Atopic dermatitis (AD) was induced as previously method described with some modifications [27, 28, and 29]. We used 8 mice per group. Briefly, the upper backs of the mice were shaved with a clipper. Sodium dodecyl sulfate (4%, 150 µl/head) was treated on the shaved dorsal skin including surfaces of ears to achieve skin barrier disruption. After 3-4 hours, in a volume of 150 µl DNFB (Merck, Inc) was topically applied. 1-Fluoro-2, 4-dinitrobenzene (DNFB) was treated 3 times a week for 3-week intervals (i.e., days 1, 3, 6, 9, 12, 15, 18, 21 and 24). Thereafter, hAT-MSCs (0/75 × 105 or 0/375 × 105 cells/200 µl normal saline) were subcutaneously injected into mice on days 32, 40, 48, and 56 (figure 1A). After sacrifice on day 64, sera and skin biopsy specimens were obtained to detect the concentration of total IgE using a commercial ELISA kit (Zell Bio) or to evaluate histopathological lesions, respectively. Mast cells in skins were determined by toluidine blue.

Image j analysis to assess lesions area

To investigate changes in lesions surface area, and measure the percentage of lesions reduction, on different days (8, 16, after treatment) during the treatment period, the surface of the lesions using image j software with cm2 unit. The surface of the lesions was first photographed with a digital camera under the same conditions, then using image j software, the size of the lesions was calculated with high accuracy.

Histopathological evaluation

Skin samples were collected, fixed in 10% formalin followed by consecutive tissue processing steps including alcohol-xylene changes, and embedding in paraffin. Sections of 5 µm thicknesses were prepared and stained with H&E or toluidine blue. Mast cell infiltration was determined by toluidine blue staining.

Statistical analysis

Statistical analysis was performed using Prism5 and excels software (Microsoft Office 2013). For quantitative data analysis, One Way ANOVA in case of cluster comparison was applied.

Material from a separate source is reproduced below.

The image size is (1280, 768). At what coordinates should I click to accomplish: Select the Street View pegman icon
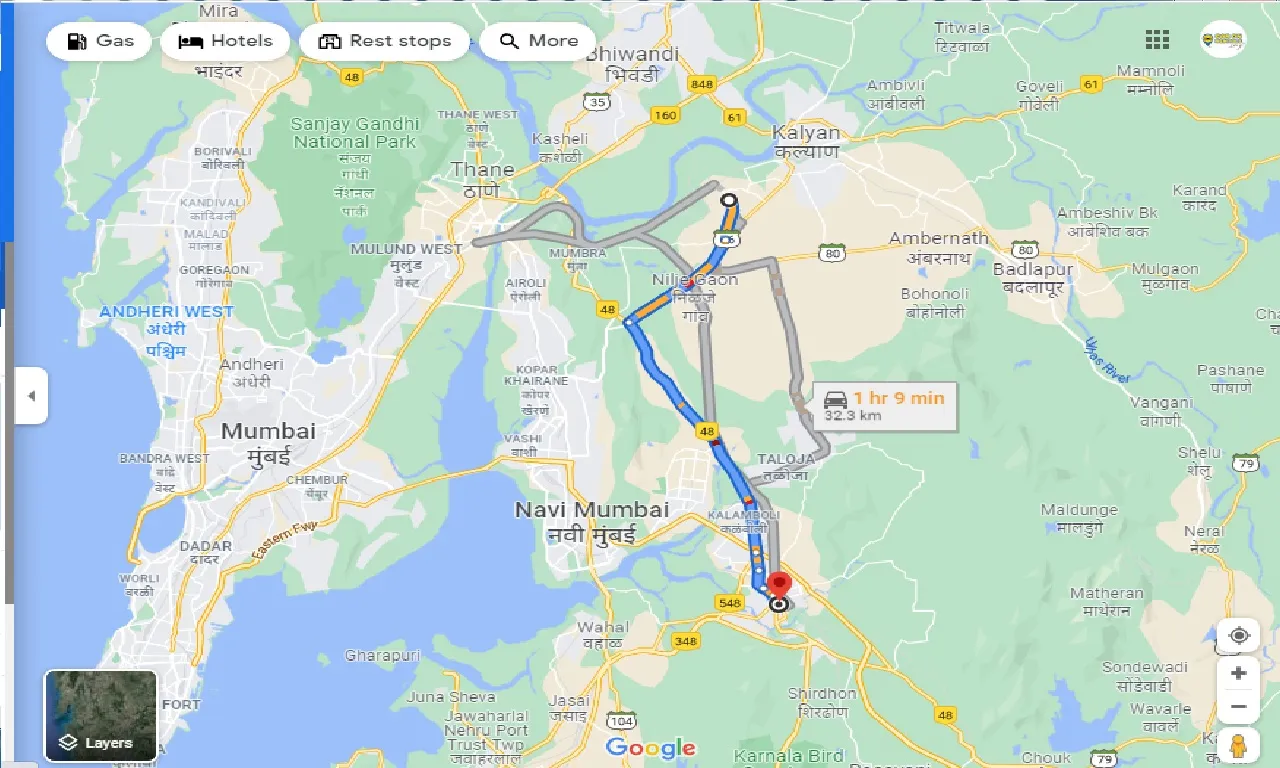pyautogui.click(x=1238, y=745)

P <0.05 was considered statistically significant.


Subcutaneous administration of hAT-MSCs reduces the symptoms of DNFB- induced atopic dermatitis in mice.

We first investigated whether the xenogeneic administration of hAT-MSCs could exert a therapeutic effect against DNFB-induced murine AD. To assess the therapeutic effects, two different doses (low dose: 0/375 × 105 ;high dose:0/75 × 105 ) of hAT-MSCs were injected subcutaneously at day 32 when AD was fully induced (figure 1A). Phosphate buffer saline (PBS) was infused as a cell control group. None of the mice that received hAT-MSCs showed any adverse events or lethality. Interestingly, subcutaneous administration of high dose hAT-MSCs significantly reduced the clinical severity of AD mice.

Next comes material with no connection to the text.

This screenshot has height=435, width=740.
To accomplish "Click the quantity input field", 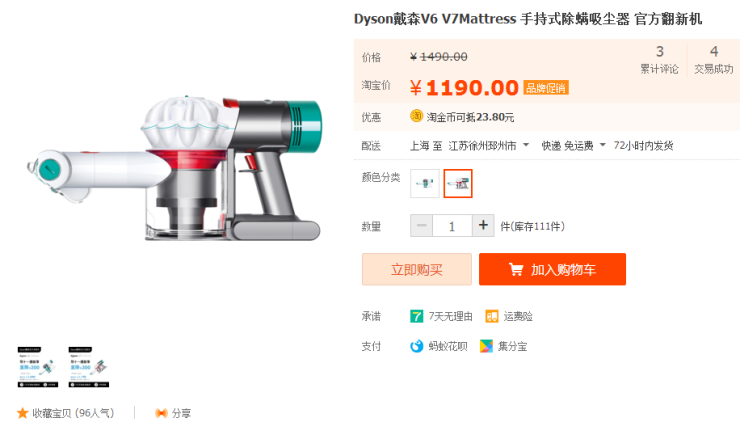I will coord(452,226).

The hAT-MSCs suppress AD in the mouse model.

We aimed to exclude the xenogeneic rejection response in this AD mouse model. Therefore, we used human adipose tissue-derived mesenchymal stem cells. It is now generally accepted that MSCs are hypo immunogenic as they do not express MHC class II activity [30]. We used the DNFB-induced AD mice models that were subcutaneously sensitized with 150 µl of DNFB on days 1, 3, 6, 9, 12, 15, 18, 21 and 24. The hAT-MSCs (0/375 × 105 or 0/75 × 105) were then subcutaneously injected 4 times for 4weeks (Figure 1A). Decreased cell infiltration in the skin was observed in mice treated with both high dose and low dose hAT-MSCs compared with that in the PBS control group (Figure 1B). The severity score of skin lesions was significantly decreased by hAT-MSCs (Figure 1C).

Figure 1: Therapeutic effect of s.c. injected hAT-MSCs in AD mice. (AD)
Atopic dermatitis was induced by the repetitive application of 1-Fluoro-2, 4-dinitrobenzene (DNFB ) on day 24, after the onset of disease. Two different doses of hAT-MSCs or phosphate buffer saline (PBS) were injected subcutaneously (s.c). 

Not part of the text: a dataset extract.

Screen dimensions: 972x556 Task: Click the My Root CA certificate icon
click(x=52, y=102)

(A) Scheme of AD induction and cell injection. 
(B) Photographs of skin gross lesions were taken for pathological evaluation
(C) Lesions surface area on different days (8, 16, after treatment) during the recovery period on control and treatment groups.

Mast cells were identified by toluidine blue. These cells were also significantly decreased by hAT-MSCs (Figure 2B and 2C). The total and DNFB- specific IgE levels were significantly decreased in sera of mice treated with both high dose and low dose hAT-MSCs. These results indicate therapeutic effects on AD by xenogeneic hAT-MSCs in two doses, high and low.